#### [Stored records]
--
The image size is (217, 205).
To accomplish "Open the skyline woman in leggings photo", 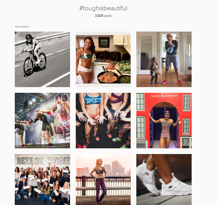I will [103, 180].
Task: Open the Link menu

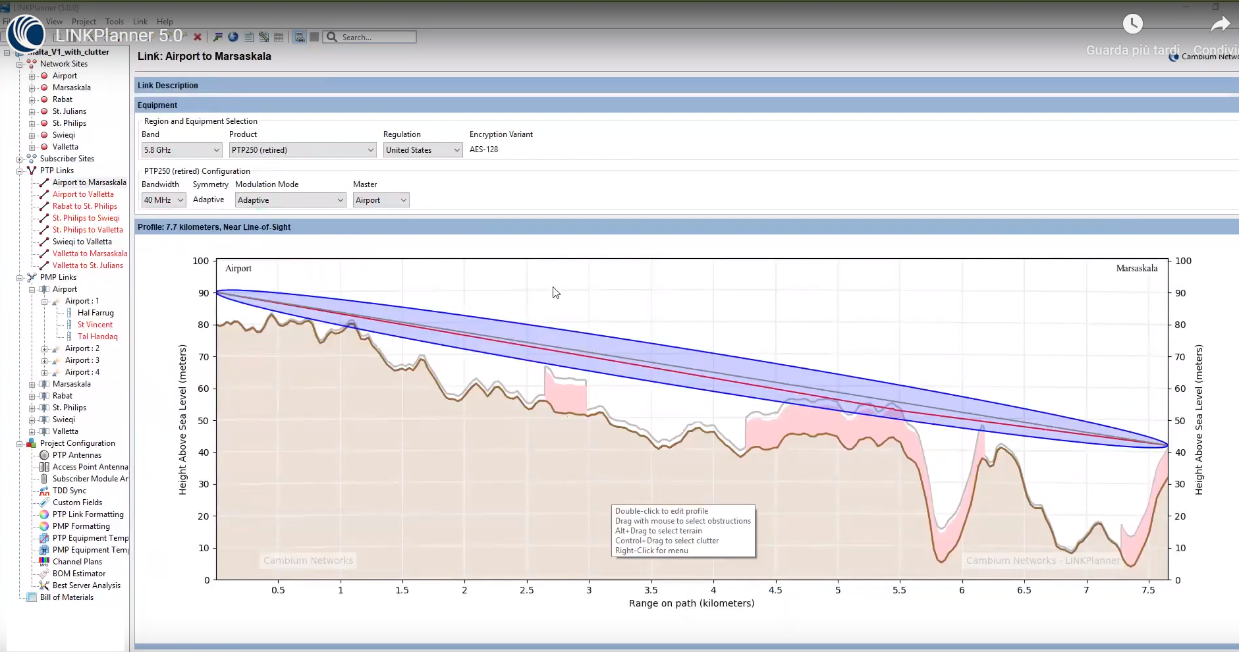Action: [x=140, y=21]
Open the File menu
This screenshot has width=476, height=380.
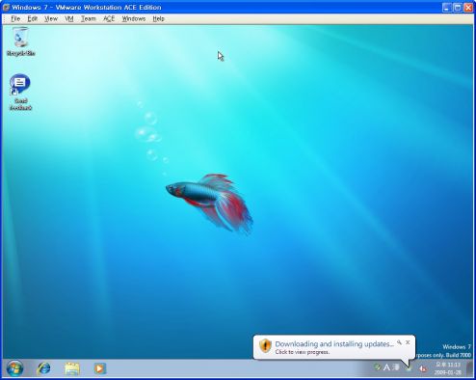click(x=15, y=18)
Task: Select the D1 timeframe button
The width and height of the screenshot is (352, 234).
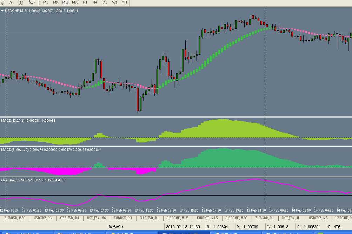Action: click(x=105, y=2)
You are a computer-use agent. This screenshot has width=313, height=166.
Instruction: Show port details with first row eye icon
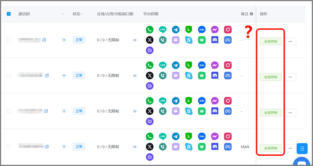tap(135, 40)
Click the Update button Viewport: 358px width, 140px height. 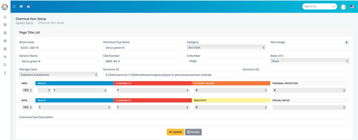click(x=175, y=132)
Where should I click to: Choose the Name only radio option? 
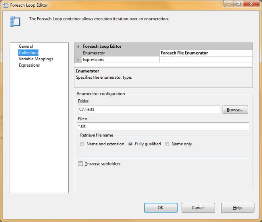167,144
--
#### [Goal]
Return the lines running from the line containing "Open the File menu" through the line containing "Action: click(x=105, y=2)", inclusive, reproduced verbatim. Omit the pictures from your answer.

#### [Completed task]
Open the File menu
This screenshot has width=476, height=380.
click(x=15, y=18)
Task: Select the D1 timeframe button
The width and height of the screenshot is (352, 234).
Action: click(x=105, y=2)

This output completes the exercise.